Melissa pointed out something I'd missed, sixty five additional signatures departing from the destroyed world, all in different directions.

"It's worse. They're fecund monsters. How many similar logs are there?"

I quickly threw together a software bot to sort through matches. After a moment, it returned an answer.

"This particular lineage has destroyed two hundred and seven worlds, counting all dimensional instances of a single inhabited planet as one, and disregarding their planet of origin. On average there are 12.3 diverging offspring per cycle."

We both did some quick math. I spoke first.

"Not accounting for infighting or other sources of Sunderer mortality, there are 4.077*10^225 of these abominations across reality. I suspect the only reason the entire multiverse hasn't been wiped clean of life is limitations of their travel speed."

Melissa shuddered.

"We need to do something about them. I think we might be the only ones who can."
 
I mean, short of a BESRMOW, something so far outside context that the Entities can be retroactively removed, or worse (like the Gem Empire showing up or ancient dragons awakening) y'all have a decent powerset to take the worms on.
But damn are there going to be a lot of hurdles.
 
they will start up their own secret shadowy organization to take control of the world and guide humanity to being ready to fight these monsters.
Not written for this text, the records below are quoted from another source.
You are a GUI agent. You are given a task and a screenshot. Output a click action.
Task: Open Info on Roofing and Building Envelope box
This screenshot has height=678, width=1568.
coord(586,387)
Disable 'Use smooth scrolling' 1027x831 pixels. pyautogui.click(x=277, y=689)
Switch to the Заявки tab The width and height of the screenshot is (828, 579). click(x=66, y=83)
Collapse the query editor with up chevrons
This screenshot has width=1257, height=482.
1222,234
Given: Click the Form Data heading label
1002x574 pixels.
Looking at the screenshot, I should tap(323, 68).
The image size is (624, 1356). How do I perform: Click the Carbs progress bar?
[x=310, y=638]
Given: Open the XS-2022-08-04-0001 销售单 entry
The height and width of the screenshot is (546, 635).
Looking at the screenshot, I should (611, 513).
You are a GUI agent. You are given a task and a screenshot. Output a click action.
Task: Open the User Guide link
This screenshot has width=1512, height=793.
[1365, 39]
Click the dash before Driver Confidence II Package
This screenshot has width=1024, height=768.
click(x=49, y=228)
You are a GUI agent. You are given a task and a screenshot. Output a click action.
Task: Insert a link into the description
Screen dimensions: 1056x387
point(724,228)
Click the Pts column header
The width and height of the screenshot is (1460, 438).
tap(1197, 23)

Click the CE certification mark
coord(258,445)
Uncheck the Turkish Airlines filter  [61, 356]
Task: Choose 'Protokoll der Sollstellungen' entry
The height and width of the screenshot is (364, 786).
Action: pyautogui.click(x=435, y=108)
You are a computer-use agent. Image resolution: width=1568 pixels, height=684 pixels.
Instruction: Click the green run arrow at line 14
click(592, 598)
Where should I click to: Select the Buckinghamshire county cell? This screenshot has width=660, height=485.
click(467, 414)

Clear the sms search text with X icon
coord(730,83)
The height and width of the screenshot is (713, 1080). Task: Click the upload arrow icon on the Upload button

They shall call themselves Cauldron after the fictional boogeyman on the internet :V
 
The first step to solving a problem is identifying that there is a problem to solve! The second step to solving a problem is longer and may involve smashing heads against brick walls and/or/nand/nor alcohol, depending on personal preference.
 
While I hope that some effort is made to identify if all entity lineages are so destructive and/or unreasonable, regardless their destruction will be a net good and the destruction of such destructive actors is a necessity even if there is collateral damage.
 
There's one viable solution I can think of to solve the Entity problem. Mass Scale Vacuum Collapse Induction. The end all be all of Mutually Assured Destruction.
 
There's one viable solution I can think of to solve the Entity problem. Mass Scale Vacuum Collapse Induction. The end all be all of Mutually Assured Destruction.
I mean... From what immediately comes to mind, there are two ways that could work, in practice with this kind of story.
If there are more entities and entity controlled sources of matter/energy than other things, then this would work.
Step 1.) Make a new reality that can accept teleportation of everything from the old one.
Step 2.) Teleport everything but the entities to the new one.
Step 3.) Vacuum collapse the old one. It was lousy with pests anyway!

Or, if there is more other stuff than entities, or the entities couldn't stop the teleportation/interfere with it and cause WAY more problems than before, just go through with the procedure as above but dump the entities in a universe that is about to experience vacuum collapse. Easy peasy alarmingly high on the kardeshev scale squeezy!
 
I mean... From what immediately comes to mind, there are two ways that could work, in practice with this kind of story.
If there are more entities and entity controlled sources of matter/energy than other things, then this would work.
Step 1.) Make a new reality that can accept teleportation of everything from the old one.
Step 2.) Teleport everything but the entities to the new one.
Step 3.) Vacuum collapse the old one. It was lousy with pests anyway!
Entities being multiversal you'd have to collapse every universe they're present in and at that point you've only made yourself the bigger monster.